小川いら/プリンスはお年頃 (白泉社花丸文庫)

純愛:☆☆☆
H度:☆
オススメ:☆☆☆
登場人物 美香(王子) シルヴァ(臣下)

今回は恋人になったシルヴァとの間に邪魔な存在が立ちはだかるという王道な設定です。
祖父との確執を取り除く美香が健気でカワイイです。


【内容】
ある日突然、急死した欧州・ローエンシュタイン王国皇太子の隠し子だったと知らされ、日本の一高校生からプリンスに華麗な(?)転身をした美香。留学の形で日本に戻り、恋人兼お目付役のシルヴァと甘~い新生活が始まるはずが、にわかプリンスの周りは騒動ばかり。おまけに、シルヴァを美香から奪おうと狙うクセ者英国貴族まで現れて…?大幅書き下ろし含むドキドキの2編。
平凡な高校生からヨーロッパの王族へ、運命が180度転回した美香。お付きのシルヴァに恋をするが、生まれながらの貴族の風格とシルヴァとの浅からぬ因縁を備えたエドワードが立ちふさがり…。


ボーイズラブ ・BL な毎日。-238

【本文】
これって、虐めなのか? 自分は虐められているんだろうか?
 エドワードがどんなに由緒正しい血筋のお貴族様か知らないが、美香だって腐ってもローエンシュタインの王子なのだ。
 あるいは、自分がハーフのうえ、未婚の母親が生んだ中途半端な王子だから馬鹿にされているのかもしれない。でも、ちゃんと祖父には認めてもらっているし、正式に第二王位継承権だって持っている。
 もうちょっと上からものを言ってやろうかと思ったが、あいにくそういうことができないことは己自身が一番よく知っている。
 半ベソでもらった本を抱えていると、シルヴァが心配して様子を見にきてくれた。
 エドワードの前だろうが、もうなりふり構わず泣きついてしまおうかと思った瞬間だった。シルヴァの姿を見るなり立ち上がったエドワードは、すぐさま彼を自分の隣の椅子に招き寄せる。
「たった今、授業が一段落したところなんだよ。プリンスはとても優秀な生徒で驚いたよ。一冊の本ですべては解決。
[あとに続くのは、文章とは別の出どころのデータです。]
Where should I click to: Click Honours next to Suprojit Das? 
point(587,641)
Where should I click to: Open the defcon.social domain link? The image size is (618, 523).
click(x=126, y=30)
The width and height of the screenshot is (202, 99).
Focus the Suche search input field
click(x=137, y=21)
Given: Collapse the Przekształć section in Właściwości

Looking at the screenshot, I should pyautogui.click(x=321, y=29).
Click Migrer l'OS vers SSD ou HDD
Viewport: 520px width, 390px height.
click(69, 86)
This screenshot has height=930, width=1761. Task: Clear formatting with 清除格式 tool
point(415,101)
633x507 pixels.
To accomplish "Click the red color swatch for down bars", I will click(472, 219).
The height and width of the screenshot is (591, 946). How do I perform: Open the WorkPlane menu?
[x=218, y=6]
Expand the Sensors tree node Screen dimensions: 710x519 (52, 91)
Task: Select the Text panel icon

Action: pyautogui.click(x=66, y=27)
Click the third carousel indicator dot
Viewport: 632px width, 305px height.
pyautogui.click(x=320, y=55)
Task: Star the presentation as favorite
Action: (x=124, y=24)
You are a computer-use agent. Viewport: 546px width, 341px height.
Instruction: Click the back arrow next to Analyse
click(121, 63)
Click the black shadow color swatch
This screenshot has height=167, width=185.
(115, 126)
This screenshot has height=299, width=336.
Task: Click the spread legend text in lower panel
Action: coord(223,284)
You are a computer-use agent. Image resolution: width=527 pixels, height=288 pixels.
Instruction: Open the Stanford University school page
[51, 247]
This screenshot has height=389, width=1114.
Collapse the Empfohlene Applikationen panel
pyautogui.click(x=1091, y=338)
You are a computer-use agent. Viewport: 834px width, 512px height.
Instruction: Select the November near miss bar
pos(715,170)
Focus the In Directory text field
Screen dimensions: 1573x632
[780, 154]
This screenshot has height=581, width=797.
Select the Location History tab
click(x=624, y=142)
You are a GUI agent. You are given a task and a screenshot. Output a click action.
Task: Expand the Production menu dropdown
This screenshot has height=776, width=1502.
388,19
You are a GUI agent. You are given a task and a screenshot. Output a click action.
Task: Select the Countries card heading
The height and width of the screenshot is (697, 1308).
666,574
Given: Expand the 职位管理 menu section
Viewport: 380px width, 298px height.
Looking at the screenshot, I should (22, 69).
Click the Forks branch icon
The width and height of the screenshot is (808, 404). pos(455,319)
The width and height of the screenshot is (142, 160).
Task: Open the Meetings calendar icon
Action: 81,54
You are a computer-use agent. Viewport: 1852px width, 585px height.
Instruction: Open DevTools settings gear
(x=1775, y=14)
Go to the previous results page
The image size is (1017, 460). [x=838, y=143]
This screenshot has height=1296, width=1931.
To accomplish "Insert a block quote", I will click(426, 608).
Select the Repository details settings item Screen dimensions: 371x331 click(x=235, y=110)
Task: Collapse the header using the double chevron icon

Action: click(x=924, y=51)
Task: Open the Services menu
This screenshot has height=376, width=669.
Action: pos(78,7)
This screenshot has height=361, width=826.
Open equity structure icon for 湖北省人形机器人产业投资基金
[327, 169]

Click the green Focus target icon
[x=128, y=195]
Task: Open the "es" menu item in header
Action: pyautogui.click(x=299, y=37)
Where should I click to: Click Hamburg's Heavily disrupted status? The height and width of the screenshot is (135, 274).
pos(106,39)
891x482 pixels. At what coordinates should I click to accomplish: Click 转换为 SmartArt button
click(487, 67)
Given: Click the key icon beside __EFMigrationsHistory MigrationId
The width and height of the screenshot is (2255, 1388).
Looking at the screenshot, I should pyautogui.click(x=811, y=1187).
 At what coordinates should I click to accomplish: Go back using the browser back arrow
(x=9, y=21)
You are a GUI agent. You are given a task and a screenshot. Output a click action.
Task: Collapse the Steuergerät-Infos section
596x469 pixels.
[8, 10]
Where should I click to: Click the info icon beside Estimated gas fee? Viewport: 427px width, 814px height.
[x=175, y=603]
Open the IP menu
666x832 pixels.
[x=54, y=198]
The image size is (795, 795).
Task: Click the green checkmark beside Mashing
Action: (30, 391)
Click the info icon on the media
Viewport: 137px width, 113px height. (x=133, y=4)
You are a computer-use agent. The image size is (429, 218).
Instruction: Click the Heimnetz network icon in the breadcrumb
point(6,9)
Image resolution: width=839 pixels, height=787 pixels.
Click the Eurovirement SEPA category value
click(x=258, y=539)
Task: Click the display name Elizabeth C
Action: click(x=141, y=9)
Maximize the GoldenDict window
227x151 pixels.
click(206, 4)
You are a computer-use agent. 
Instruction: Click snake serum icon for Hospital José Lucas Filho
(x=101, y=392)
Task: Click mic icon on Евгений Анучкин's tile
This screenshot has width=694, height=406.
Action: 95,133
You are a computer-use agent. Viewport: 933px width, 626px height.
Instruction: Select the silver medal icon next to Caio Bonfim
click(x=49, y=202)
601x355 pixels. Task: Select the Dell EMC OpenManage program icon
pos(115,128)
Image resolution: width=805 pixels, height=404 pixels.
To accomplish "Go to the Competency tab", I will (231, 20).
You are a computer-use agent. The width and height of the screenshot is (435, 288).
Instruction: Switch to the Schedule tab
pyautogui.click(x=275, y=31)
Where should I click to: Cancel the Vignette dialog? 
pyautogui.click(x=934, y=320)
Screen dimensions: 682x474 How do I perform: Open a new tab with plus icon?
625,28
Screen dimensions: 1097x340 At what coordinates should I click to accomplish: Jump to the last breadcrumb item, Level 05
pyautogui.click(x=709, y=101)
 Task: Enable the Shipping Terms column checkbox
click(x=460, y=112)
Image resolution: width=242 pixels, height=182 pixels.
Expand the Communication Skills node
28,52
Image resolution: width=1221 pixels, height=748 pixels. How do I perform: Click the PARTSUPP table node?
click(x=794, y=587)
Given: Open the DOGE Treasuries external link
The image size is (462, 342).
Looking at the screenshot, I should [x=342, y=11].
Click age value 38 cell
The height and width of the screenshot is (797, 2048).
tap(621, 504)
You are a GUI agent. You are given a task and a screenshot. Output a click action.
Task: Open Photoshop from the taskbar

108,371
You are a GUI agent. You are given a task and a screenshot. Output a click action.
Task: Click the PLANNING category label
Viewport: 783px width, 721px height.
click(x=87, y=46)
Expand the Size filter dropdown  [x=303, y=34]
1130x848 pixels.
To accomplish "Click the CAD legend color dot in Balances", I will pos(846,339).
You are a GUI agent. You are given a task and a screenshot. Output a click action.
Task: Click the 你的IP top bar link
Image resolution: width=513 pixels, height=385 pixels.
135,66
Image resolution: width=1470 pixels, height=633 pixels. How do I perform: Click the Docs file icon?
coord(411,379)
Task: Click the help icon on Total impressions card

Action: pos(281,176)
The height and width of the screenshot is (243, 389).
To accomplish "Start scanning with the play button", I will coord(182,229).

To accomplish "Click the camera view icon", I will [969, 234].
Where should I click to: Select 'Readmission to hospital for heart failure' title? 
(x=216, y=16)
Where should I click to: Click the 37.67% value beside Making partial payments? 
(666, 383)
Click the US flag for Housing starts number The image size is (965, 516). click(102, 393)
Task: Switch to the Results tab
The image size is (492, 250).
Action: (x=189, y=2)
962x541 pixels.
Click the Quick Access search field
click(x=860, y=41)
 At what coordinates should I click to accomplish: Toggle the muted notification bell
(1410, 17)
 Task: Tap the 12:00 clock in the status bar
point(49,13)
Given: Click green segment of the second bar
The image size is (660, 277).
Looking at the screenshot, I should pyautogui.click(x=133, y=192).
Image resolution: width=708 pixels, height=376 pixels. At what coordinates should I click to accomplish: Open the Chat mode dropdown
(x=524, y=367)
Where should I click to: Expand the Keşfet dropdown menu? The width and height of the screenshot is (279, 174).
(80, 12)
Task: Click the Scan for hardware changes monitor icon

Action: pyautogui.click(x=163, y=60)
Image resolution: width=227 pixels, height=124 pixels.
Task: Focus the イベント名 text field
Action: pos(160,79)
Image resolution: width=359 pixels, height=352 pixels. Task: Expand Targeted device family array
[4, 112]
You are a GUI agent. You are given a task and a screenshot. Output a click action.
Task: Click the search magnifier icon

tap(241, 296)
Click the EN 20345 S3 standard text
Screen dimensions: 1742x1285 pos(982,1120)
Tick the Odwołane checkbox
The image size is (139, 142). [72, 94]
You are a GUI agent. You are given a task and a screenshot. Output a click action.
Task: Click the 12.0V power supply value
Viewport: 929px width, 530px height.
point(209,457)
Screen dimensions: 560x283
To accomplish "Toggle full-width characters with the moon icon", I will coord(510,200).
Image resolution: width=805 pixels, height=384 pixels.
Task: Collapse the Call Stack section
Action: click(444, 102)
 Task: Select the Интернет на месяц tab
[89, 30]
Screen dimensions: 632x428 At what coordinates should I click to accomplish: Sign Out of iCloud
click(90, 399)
帰国する頃にはこの国の貴族階級にすっかり精通しているだろうね」
 エドワードの言葉を信じたのか、シルヴァは「ミカ様も優秀ですが、教師がよいからでしょう」などと社交辞令を言いながら、手渡された紅茶のカップを受け取っている。
「おい、こら、ちょっと待てっ!」と日本語で叫んでしまいそうになったのを、どうにか呑み込んだのは我ながらたいした自制心だったと思う。これこそ、シルヴァの日頃の教育の賜だ。
 いずれにしても、これではっきりとわかった。ロード・エドワード・ジョイスは確かにシルヴァの言うとおり変わり者だ。おまけに頭はいいかもしれないが、とんだ曲者でもある。そして、シルヴァのことを気に入っていて、美香のことは歓迎しながらも虐めている。
 上等だ。上からものを言うのは苦手だが、正面から喧嘩をするのはむしろ得意。それに、これは売られた喧嘩だ。買わなけりゃ、男も王子もすたるってもんだ。